FOREIGN CURRENCY
EARNING BANKS

Foreign Currency Earning Banks (FCEBs), like all other financial institutions in Barbados, are governed by the Financial Institutions (Amendment) Act, 2018-51. As of December 31, 2021 there are 18 FCEBs in Barbados (Central Bank of Barbados).

Foreign currency earning banks are authorised under the Act (324A 111B) to:

Receive foreign funds through:

  • the acceptance of foreign money deposits payable upon demand or after a fixed period or after notice
  • the sale or placement of foreign bonds, foreign certificates, foreign notes or other foreign debt obligations or other foreign securities
  • any other similar activity involving foreign money or foreign securities.

Use the foreign funds so acquired, either in whole or in part, for:

  • loans, advances and investments
  • the activities of the FCEB for its account of or at its risk
  • the purchase or placement of foreign bonds, foreign certificates, notes or other foreign debt obligations or other foreign securities
  • any other similar activity involving foreign money or foreign securities.

Facilitate the business of accepting in trust:

  • amounts of money in foreign currencies or securities or both
  • foreign personal or foreign movable property
  • foreign real or foreign immovable property.

Why Locate an FCEB in Barbados

The main benefits of operating a foreign currency earning bank in Barbados are:

  • tax rates ranging from 5.5 to 1.0% based on levels of income
  • no withholding tax on dividends, interest and other payments made to non-residents of Barbados
  • exemption from exchange control restrictions (entity must earn 100 percent of their income in foreign currency, from January 1, 2019).

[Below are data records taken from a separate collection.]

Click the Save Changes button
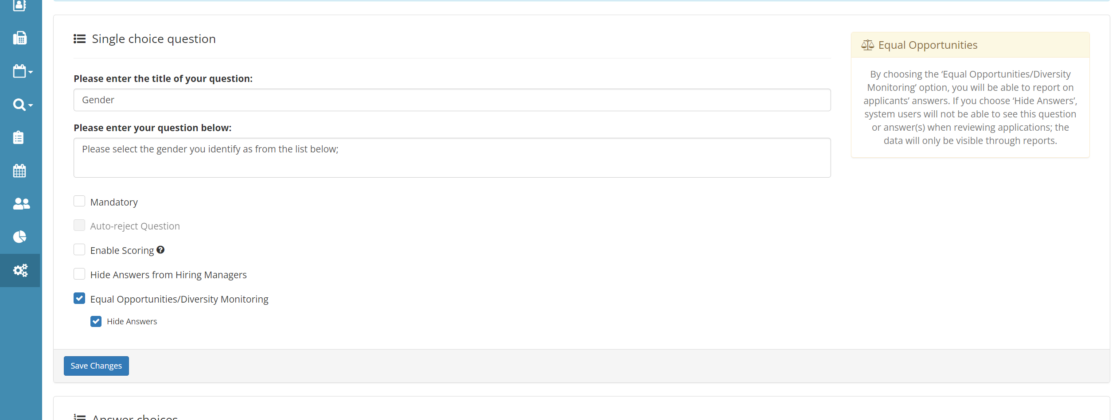 click(x=96, y=366)
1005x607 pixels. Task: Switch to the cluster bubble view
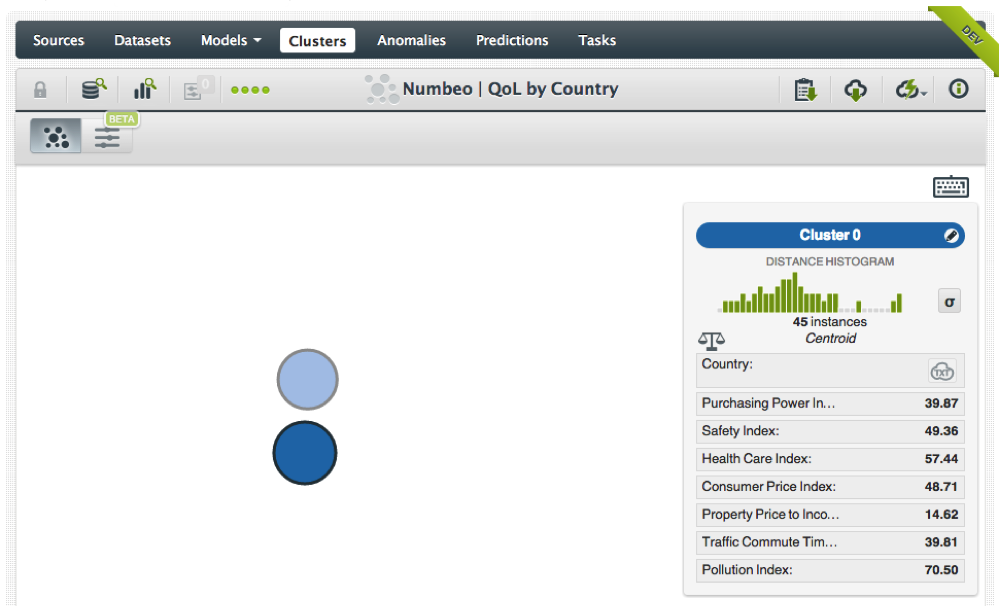point(56,138)
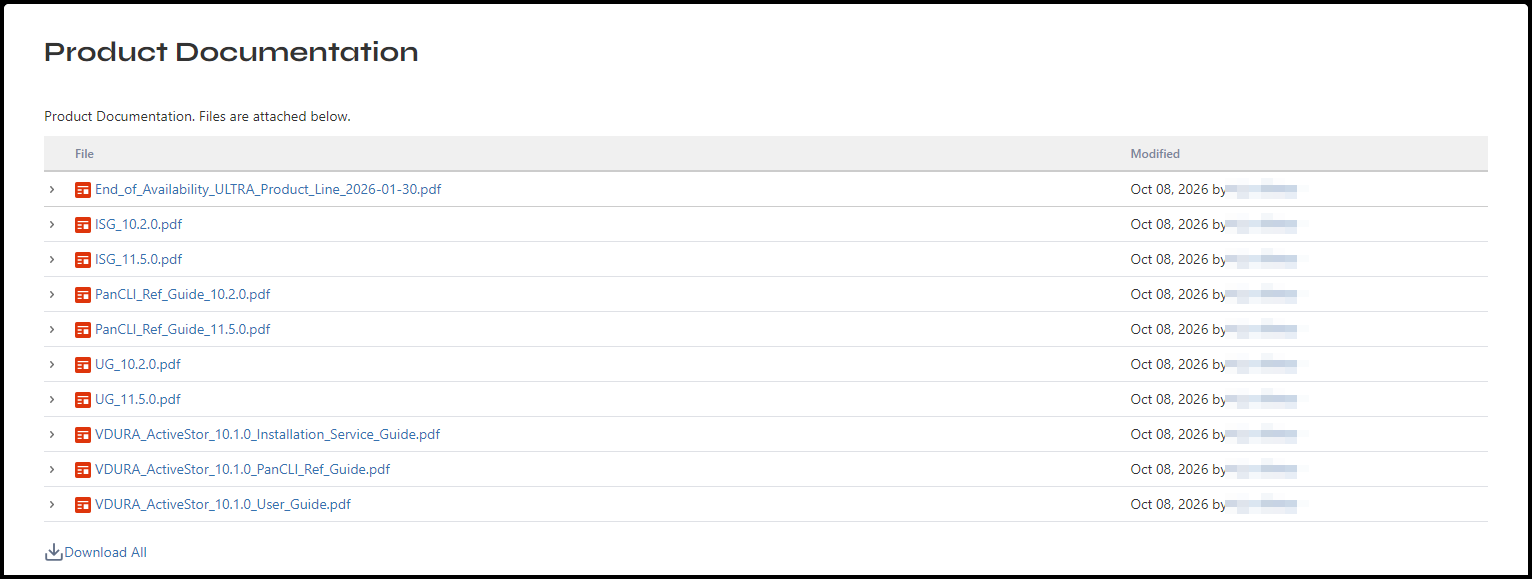The height and width of the screenshot is (579, 1532).
Task: Open PanCLI_Ref_Guide_10.2.0.pdf link
Action: (x=182, y=294)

Formation requirements for a foreign currency earning bank:

If you are considering forming a foreign currency earning bank in Barbados, you first need to submit a preliminary application to the Central Bank of Barbados for approval. The application for a licence must include a brief description of the nature of the financial service to be provided from Barbados, financial projections, the names and addresses of the directors, names and addresses of the shareholders and the number of shares to be held, together with other due diligence information.  

After the submission is appraised, and if it’s successful, you’ll be granted consent from the Minister of Finance for the incorporation or registration of the company in Barbados. You then need to submit a final application to the Director of Bank Supervision who, subject to the approval of the Minister of Finance, will issue a licence to the company to carry out financial services.

The company must also have a minimum assigned capital of US$2,000,000 if the bank is authorised to accept third party deposits, or a minimum assigned capital of US$500,000 if the bank does not accept third party deposits. The Minister may at his discretion alter the above sums.

Requirements for foreign currency earning banks:

  • Annual audit
  • Annual returns to be filed by the end of the 4th month after the financial year end
  • Annual filing of audited financial statements
  • Submission of monthly and quarterly statements of a licensee’s assets and liabilities to the Central Bank of Barbados
  • Annual tax returns to be filed with the Barbados Revenue Authority.